**Provided text**
-- Opening Marker --

7 October (Part 2) - The decline and fall of Belvedere
It’s usually nice to receive emails but not always so nice having to answer them.
Some don’t get answered at all especially those about national politics which
might lead to a protracted correspondence.
Those on local issues are always answered eventually, at least I hope they are.
There have been quite a few
emails over the years asking for an opinion on whether
Abbey Wood and Belvedere is a nice place to live and I try to paint an
optimistic picture. Despite what you sometimes hear I have witnessed very little
street
violence in my 34 years at this address. Three times I think.
Never once has my carefully written reply been acknowledged so I may not attempt
to be an estate agent in future.
A few days ago I received a similar sort of email but from the opposing
viewpoint. From someone who used to live here but doesn’t any more.
This is an extract of what was said edited to remove some personal stuff and
rejigged a little to make it read fluently after chopping bits out.
I was brought up in Greenwich and moved the family to Belvedere fifty years ago.
I felt like we were living in the country. Surrounded by woods, Ye Olde Leather
Bottle a short walk away, a Co-op shop, a library for the children’s studies and
the brilliant Davis Electrical on our doorstep. There was a good primary school
and a church in St. Augustine’s Road with a lovely vicar. Our MP was James Wellbeloved who would
never treat you as yours has done you and a local Councillor called Joe Delaney.
In 1983 we moved away.
Last Saturday I passed back through. My wife and I parked on the old football
pitch, I mean the B&Q car park, and explored a little. The pub opposite the
station had gone and wandering a little further found that we could no longer
get a drink at the Leather Bottle.
The bigger shops have gone and remaining doorways are filled with apparently homeless men drinking beer from cans.
The streets are neglected and full of rubbish and fences strain under the
pressure of weeds. The roads were in poor condition. We left feeling so very
sad about what Belvedere has become.
Maybe it is what comes from having an MP who cares more for black issues than her constituency.

-- Closing Marker --

**Supplied data**
-- Opening Marker --

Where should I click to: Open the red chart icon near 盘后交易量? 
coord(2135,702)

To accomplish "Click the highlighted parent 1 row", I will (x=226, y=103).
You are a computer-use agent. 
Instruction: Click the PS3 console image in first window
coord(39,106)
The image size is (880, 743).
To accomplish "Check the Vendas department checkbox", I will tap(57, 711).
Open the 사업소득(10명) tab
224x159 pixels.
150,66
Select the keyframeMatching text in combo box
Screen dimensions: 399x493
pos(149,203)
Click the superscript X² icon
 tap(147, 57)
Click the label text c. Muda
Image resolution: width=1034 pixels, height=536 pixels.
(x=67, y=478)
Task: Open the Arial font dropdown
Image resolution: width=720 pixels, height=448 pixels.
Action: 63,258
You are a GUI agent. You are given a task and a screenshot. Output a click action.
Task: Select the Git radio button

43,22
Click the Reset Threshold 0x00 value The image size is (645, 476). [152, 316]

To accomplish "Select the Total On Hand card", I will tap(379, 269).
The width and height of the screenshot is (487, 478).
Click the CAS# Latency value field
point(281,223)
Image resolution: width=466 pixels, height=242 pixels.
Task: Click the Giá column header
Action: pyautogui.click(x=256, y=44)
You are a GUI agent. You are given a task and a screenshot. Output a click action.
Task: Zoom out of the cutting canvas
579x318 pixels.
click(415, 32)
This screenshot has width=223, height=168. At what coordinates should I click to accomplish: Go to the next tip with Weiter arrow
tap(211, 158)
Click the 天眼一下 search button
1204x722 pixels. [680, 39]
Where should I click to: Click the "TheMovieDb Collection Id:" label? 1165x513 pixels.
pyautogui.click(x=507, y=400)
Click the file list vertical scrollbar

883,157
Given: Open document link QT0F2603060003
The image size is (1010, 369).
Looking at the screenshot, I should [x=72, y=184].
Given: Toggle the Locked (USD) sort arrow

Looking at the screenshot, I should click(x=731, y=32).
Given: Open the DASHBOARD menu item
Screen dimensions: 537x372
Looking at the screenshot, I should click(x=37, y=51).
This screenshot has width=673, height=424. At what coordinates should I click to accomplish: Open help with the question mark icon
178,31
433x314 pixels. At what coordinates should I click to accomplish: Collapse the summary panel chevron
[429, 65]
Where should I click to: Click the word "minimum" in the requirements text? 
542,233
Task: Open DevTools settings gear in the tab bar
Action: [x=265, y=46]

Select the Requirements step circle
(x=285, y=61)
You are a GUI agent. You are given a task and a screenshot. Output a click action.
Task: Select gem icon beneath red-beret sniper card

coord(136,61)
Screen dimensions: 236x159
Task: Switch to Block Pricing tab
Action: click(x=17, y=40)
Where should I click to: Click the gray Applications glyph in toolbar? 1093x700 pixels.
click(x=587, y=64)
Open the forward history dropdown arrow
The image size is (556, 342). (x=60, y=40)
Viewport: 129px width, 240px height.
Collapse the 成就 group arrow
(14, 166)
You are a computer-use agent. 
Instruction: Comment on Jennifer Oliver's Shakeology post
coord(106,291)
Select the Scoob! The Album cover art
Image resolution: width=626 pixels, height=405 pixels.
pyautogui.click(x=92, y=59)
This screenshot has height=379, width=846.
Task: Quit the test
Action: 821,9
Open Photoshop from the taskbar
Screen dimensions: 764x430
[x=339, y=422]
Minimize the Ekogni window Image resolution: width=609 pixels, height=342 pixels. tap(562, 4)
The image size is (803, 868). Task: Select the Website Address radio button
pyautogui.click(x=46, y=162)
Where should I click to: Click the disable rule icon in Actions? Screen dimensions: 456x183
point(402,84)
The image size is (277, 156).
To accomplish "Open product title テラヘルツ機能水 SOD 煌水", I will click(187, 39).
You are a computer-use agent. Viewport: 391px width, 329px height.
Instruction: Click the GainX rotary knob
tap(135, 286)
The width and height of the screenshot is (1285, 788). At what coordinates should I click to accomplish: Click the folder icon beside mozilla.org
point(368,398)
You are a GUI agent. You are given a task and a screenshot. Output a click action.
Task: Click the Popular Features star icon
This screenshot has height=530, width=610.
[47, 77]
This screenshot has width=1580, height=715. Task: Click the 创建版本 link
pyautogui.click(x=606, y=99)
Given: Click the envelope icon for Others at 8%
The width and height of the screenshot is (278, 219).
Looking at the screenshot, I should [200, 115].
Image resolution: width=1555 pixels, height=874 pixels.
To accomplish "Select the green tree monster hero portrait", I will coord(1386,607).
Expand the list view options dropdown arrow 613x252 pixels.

-- Closing Marker --

**Prompt 1**
Answer these questions from the Belvedere post:
(a) How many years has the blog author lived at the current address?
(b) In what year did the email writer's family move away from Belvedere?
(c) Where did the email writer and his wife park on their return visit?
**Prompt 2**
Continue the post about the decline of Belvedere from the point where it stops.

**Reply 1**
(a) 34 years.
(b) 1983.
(c) On the old football pitch, which is now the B&Q car park.

**Reply 2**
I wonder when it all changed. Has it been gradual? Who can change it and how?
Sorry if I have gone on about it but it has been on my mind ever since I went back there.
Well
there’s a question and I have thought about it quite a lot including the middle of the night.
Lucky that the returnee appeared not to know about the murder that took place
a week before he looked by.
My first thought was that there was nothing much wrong with the place until the
new millennium. The rot had set in by 2008 but such a comment will land me in
political trouble. Was it the fault of Bexley’s Labour administration of
2002-2006? But that would pre-suppose that the decline was confined to Bexley and
I doubt very much it has been. The Tory takeover in 2006 can be similarly dismissed
although their obvious neglect of that particular area would not have helped.
Maybe it is the fault of the succession of London Mayors which began in 2000? Two of
them have failed Bexley totally and the third did nothing for it other than cancel its Thames Crossing.
Was there a connection with the decision to flood the country with cheap foreign
labour without providing them with housing, medical facilities, pretty much
everything such a scheme demands? Is it even right to pin-point the years to 2008 at all?
One could probably argue that the decline has been going on for much longer, the
Thatcher era perhaps, or alternatively only much more recently when Bexley
Council realised it was running out of money. Answers on a postcard please.